DEVA Partisi Genel Başkan Yardımcısı İdris Şahin, "Biz bu ülkede artık nöbetleşe zorbalık dönemlerinin tedavülden kalkması gerektiğine inanıyoruz. Gücü eline geçirenin altında kalanı ezdiği bir düzen sistemini sonlandırmamız lazım. Bunu yapamadığımız taktirde bu ülkede gerçek huzur asla mümkün değil" dedi.
DEVA Partisi Genel Başkan Yardımcısı ve Ankara Milletvekili İdris Şahin, Çorum Esnaf ve Sanatkatlar Odası Birliği (ÇESOB) Başkanı Recep Gür’ü ziyaret etti.

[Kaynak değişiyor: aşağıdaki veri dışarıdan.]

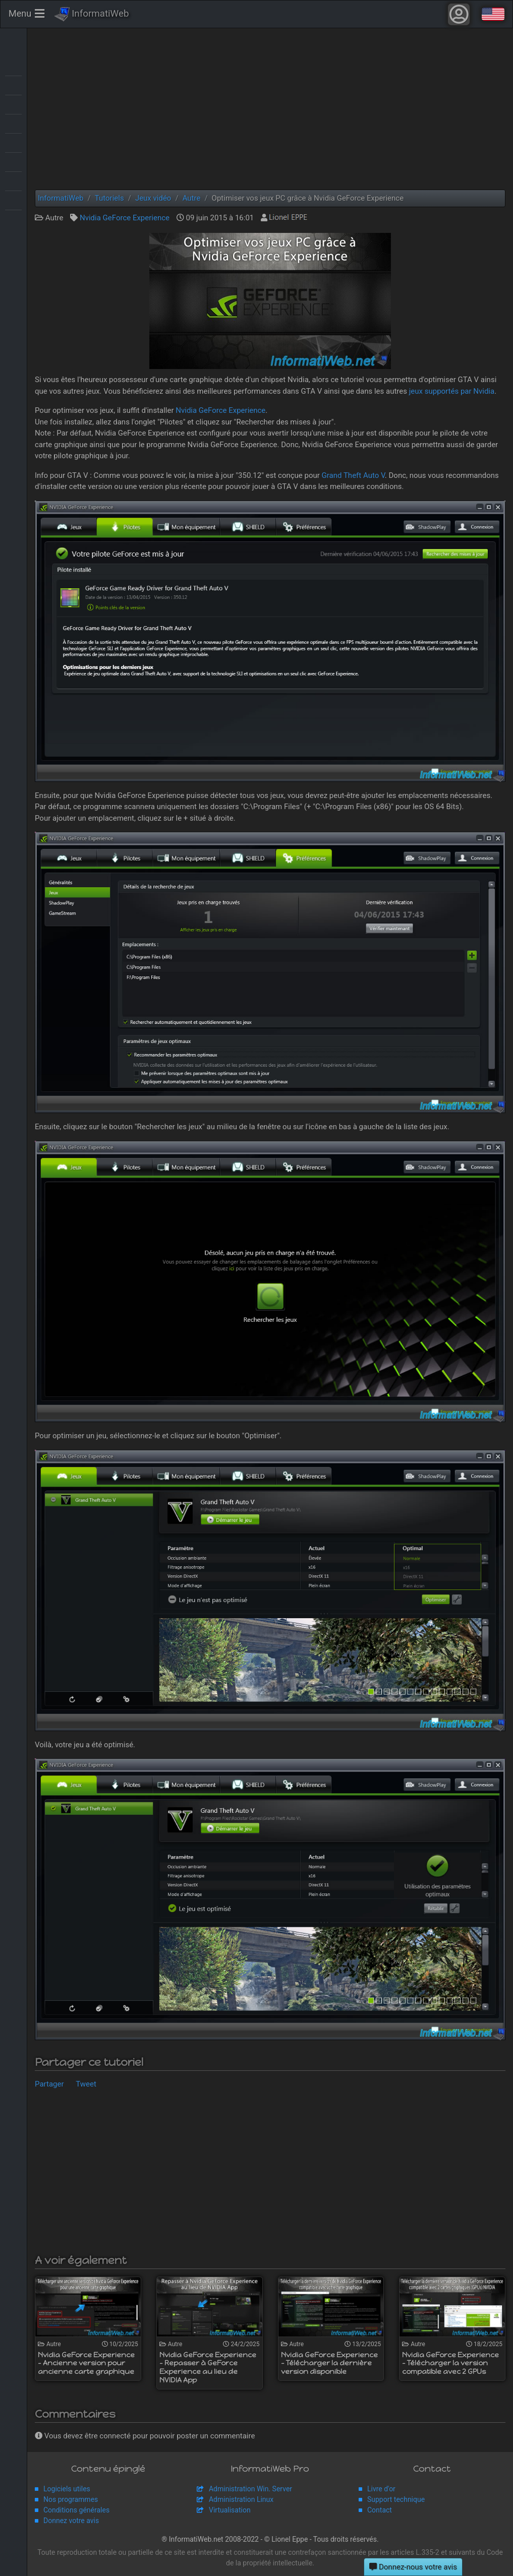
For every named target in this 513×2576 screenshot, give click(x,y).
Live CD (13, 104)
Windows (13, 219)
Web (13, 200)
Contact (379, 2510)
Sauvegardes (13, 142)
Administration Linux (241, 2499)
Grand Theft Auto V (353, 475)
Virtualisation (13, 180)
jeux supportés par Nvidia (451, 391)
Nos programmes (70, 2499)
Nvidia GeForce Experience (124, 217)
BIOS (13, 85)
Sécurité (13, 161)
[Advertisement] (270, 108)
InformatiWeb (91, 14)
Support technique (396, 2499)
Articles (13, 65)
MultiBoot (13, 123)
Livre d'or (381, 2489)
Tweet (86, 2084)
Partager (49, 2084)
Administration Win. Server (250, 2489)
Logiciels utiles (66, 2489)
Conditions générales (76, 2510)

Ziyarette, Ümit Özdağ ve Halk TV’de görev yapan gazetecilerin gözaltına alınarak tutuklanmasına yönelik açıklamalarda bulunan İdris Şahin, “Ülkede herkes kendi mahallesine adalet istiyor. Eğer siz şöyle kafayı kaldırıp kendi mahallenizden karşı mahalleyi görmediğiniz taktirde bu zorba düzeni ve bu zulüm düzeni devam eder gider arkadaşlar. Öncelikle bunu hatırlatayım. Biz adaleti 85 milyonun geneline isteyeceğiz. Biz özgürlüğü 85 milyonun tamamına isteyeceğiz. Biz kalkınma ve refahı 85 milyonun tamamına istersek, huzurlu bir toplum inşa edebiliriz. Yoksa sadece kendi mahallemize adalet, kendi mahallemize özgürlük, işte kendi mahallemize yargı işlesin ama karşı mahalleye ne olursa olsun dersek oradan huzur da gelmez adalette gelmez ” diye konuştu.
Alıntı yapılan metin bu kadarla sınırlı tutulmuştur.